• _Texto exibido_:
Ter em mãos um produto problemático causa um misto de decepção com revolta, principalmente quando optamos por pagar mais caro para ter [sensação de] mais robustez e tranquilidade. Quando é financeiramente possível todo mundo faz um esforço extra para ter o melhor, seja no notebook Dell em vez de Acer, seja no smartphone Apple em vez de Samsung. O sucesso da Toyota, por exemplo, está parcialmente alicerçado nesse comportamento do consumidor querer o mais robusto, mesmo que isso implique em pagar mais.
Boa reputação dá lucro
Como se vê, o objetivo de qualquer empresa que deseja permanecer lucrativa deve ser criar uma boa reputação. A boa reputação dá lucro, sem ela a Toyota jamais conseguiria vender um Corolla mais caro e menos equipado que um Citroën equivalente — sem contar os descontos que a rede francesa dá.

• _Detalhes da tarefa_: Transcreva, do texto sobre a reputação das marcas, o trecho de "Ter em mãos" a "rede francesa dá.".

• _Material fornecido_:
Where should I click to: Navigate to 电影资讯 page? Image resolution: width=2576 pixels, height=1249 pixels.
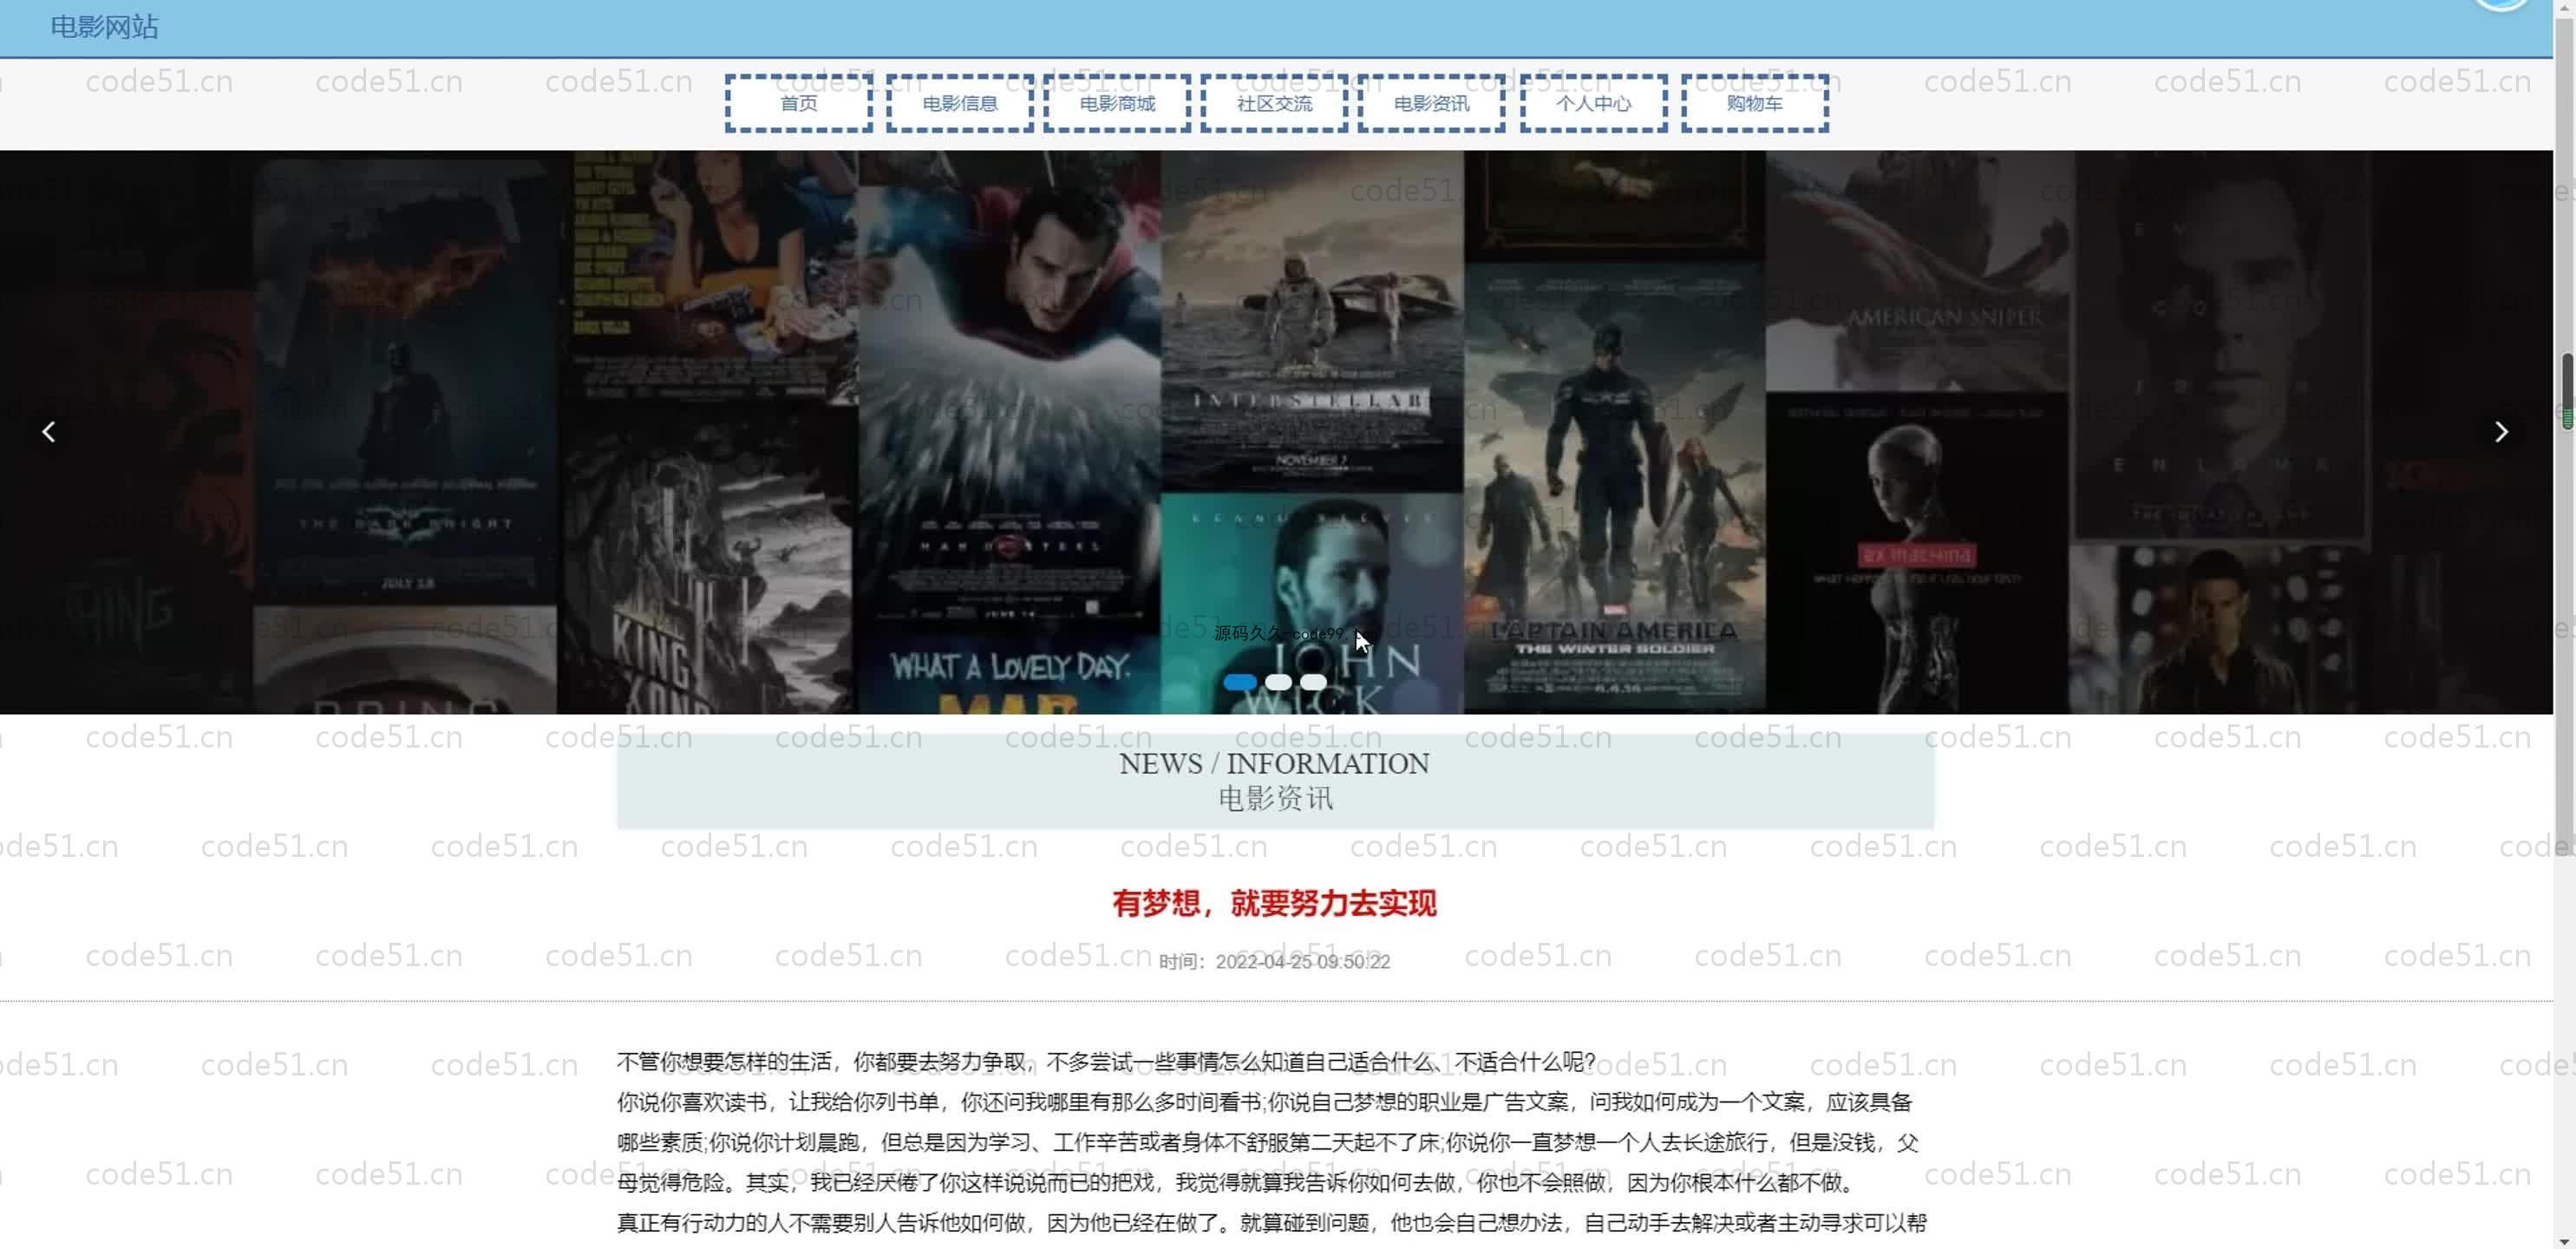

• _Resposta correta_:
Ter em mãos um produto problemático causa um misto de decepção com revolta, principalmente quando optamos por pagar mais caro para ter [sensação de] mais robustez e tranquilidade. Quando é financeiramente possível todo mundo faz um esforço extra para ter o melhor, seja no notebook Dell em vez de Acer, seja no smartphone Apple em vez de Samsung. O sucesso da Toyota, por exemplo, está parcialmente alicerçado nesse comportamento do consumidor querer o mais robusto, mesmo que isso implique em pagar mais.
Boa reputação dá lucro
Como se vê, o objetivo de qualquer empresa que deseja permanecer lucrativa deve ser criar uma boa reputação. A boa reputação dá lucro, sem ela a Toyota jamais conseguiria vender um Corolla mais caro e menos equipado que um Citroën equivalente — sem contar os descontos que a rede francesa dá.